Meniscus Recovery Explained by Drs. Brad Bernardini, John Gray, and Jeffrey Murray
Please see below for the full video transcript.
Dr. Murray: Recovery from meniscus surgery, again, is variable depending on whether you have what's called a meniscectomy, where we remove a portion of the meniscus or a meniscal repair.
Dr. Gray: If you repair a meniscus, often the patient is required to stay on crutches just a little bit of an extended period of time, maybe two to three weeks. We then advance weight-bearing activities and physical activities. Often, return to high-level activities in sports is somewhere between three and six months.
Dr. Bernardini: Physical therapy after meniscus repair is critical. Physical therapy after a meniscus removal, or what we call debridement, is typically not needed.
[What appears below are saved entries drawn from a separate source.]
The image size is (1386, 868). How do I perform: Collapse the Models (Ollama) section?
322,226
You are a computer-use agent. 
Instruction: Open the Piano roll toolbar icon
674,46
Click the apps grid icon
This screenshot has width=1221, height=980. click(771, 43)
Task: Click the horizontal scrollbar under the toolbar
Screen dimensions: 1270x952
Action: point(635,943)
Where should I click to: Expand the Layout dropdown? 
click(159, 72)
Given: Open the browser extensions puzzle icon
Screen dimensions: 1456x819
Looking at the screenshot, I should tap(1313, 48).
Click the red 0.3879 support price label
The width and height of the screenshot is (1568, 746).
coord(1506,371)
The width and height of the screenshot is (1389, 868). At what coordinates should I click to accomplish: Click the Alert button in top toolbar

The restrictions and the protocols for a meniscus repair, again, which is typically done in a younger, adolescent-type patient, does require a physical therapy program. In general, there are some restrictions for the first six weeks. We like to have that patient usually walk with the leg fully straight in a brace, and it actually helps to support the repair. Bending can occur up to 90 degrees, when non-weight bearing, for the first six weeks. After that, we start to increase range of motion, and we allow patients to start to walk without braces.
Dr. Gray: If we just debride a meniscus, or trim up the meniscus, often the patient is on crutches for three days, back to a biking or elliptical walker within ten days to two weeks, and back to fairly high-level activity within four weeks afterwards.